Arcsin transformation gone wrong
machine learning mathematics neural networksSo, I was working on a regression problem and my \(y\) values, in theory, would fall in the range \([0,1]\). In reality, though, most of them were crowded between \(0.9\) and \(1.0\). I thought that I could apply some transformation and distribute them more evenly, without thinking about it too much.
Therefore, I applied the arc sine square transformation, again, without checking when this transformation would make sense.
\[z = \text{arcsin}(\sqrt{y})\]After running my code to the transformed data set, I noticed that not only did the model not perform better, but the results I was getting were very bad.
The reason behind this failure is, I guess, that my data were noisy and this transformation inflated the error. You can check this wikipedia article on propagation of uncertainty. A common formula to calculate error propagation is the following. Assuming that you have \(z = f(x, y, \ldots)\), then your error in the variable \(z\) is given by:
\[s_z = \sqrt{ \left(\frac{\partial f}{\partial x}\right)^2 s_x^2 + \left(\frac{\partial f}{\partial y} \right)^2 s_y^2 + \cdots}\]Where \(s_z\) represents the standard deviation of the function \(f\), \(s_x\) represents the standard deviation of \(x\), \(s_y\) represents the standard deviation of \(y\) and so forth.
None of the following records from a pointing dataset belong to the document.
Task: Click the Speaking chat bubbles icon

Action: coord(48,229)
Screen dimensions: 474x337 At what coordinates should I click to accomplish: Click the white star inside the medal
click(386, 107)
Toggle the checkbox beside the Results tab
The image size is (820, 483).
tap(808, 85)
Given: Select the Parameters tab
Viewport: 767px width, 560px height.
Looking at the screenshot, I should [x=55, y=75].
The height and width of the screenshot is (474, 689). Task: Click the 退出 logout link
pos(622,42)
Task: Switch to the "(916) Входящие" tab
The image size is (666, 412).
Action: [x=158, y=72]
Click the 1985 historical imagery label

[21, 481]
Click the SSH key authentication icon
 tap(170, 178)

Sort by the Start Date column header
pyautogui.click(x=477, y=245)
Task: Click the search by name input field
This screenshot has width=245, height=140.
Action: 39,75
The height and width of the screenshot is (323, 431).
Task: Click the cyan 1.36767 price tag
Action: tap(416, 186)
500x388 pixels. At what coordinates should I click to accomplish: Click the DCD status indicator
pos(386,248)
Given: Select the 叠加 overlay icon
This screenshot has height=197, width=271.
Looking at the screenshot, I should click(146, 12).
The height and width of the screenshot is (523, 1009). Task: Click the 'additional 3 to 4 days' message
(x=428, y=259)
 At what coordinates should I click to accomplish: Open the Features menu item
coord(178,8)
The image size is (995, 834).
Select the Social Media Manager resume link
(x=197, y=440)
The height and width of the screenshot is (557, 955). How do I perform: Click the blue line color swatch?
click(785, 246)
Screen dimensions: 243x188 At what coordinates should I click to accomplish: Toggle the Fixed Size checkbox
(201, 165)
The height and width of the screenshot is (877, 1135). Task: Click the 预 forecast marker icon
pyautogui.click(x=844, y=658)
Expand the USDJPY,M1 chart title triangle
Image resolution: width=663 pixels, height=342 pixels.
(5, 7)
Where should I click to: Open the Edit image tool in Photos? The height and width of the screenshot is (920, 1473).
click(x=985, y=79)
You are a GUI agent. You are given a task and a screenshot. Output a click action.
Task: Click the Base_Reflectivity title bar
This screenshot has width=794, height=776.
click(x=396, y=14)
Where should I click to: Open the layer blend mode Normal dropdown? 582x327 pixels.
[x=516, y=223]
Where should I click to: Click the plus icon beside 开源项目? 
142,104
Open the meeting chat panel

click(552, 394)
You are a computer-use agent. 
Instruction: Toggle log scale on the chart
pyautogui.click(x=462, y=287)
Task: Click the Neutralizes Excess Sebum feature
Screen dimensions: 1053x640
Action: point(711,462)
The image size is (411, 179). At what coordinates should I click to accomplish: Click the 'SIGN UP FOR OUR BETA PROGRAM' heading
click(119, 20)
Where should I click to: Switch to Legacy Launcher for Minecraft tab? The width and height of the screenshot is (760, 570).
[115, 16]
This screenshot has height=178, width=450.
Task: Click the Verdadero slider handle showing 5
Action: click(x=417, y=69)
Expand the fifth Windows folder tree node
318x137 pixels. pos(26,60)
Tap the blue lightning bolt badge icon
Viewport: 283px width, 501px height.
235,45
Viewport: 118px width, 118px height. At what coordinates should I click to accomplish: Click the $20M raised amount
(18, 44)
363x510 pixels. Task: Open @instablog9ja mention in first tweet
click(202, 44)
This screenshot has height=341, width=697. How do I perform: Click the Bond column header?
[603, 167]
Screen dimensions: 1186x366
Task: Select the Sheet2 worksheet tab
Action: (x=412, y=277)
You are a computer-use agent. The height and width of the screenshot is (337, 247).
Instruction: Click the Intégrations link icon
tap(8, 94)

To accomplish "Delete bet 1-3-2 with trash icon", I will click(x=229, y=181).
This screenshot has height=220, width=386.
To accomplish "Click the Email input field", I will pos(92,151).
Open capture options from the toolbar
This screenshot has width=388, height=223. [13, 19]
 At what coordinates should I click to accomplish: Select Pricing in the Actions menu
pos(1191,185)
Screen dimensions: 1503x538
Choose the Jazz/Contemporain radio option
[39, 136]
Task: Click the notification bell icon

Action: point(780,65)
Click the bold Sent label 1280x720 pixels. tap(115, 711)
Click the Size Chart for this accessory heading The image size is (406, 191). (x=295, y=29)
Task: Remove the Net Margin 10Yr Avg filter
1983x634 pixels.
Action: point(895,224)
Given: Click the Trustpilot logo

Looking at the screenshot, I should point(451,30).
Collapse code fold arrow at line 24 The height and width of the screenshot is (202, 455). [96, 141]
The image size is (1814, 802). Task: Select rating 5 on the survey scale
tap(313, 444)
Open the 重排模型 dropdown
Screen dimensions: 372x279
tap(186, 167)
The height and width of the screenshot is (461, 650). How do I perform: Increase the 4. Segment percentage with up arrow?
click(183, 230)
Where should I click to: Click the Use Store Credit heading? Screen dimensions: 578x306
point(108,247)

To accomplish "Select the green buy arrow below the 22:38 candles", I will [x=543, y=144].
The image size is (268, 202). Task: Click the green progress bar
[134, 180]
So, in my case it was simply this:
\[s_z = \frac{\mathrm{d} z}{\mathrm{d} y} s_y \Rightarrow s_z = \frac{1}{2\sqrt{y (1-y)}} s_y\]And since my \(y\)’s were very close to \(1\), naturally \(s_z\) exploded.
Moral: don’t try random stuff; make educated guesses.
Excercise for the reader: What data transformation would actually reduce my error? Can you think of some function \(z = f(y)\), such as that when you calculate \(\frac{\mathrm{d} z}{\mathrm{d} y}\), \(s_z\) is smaller compared to \(s_y\) for \(y\) values close to \(1\)?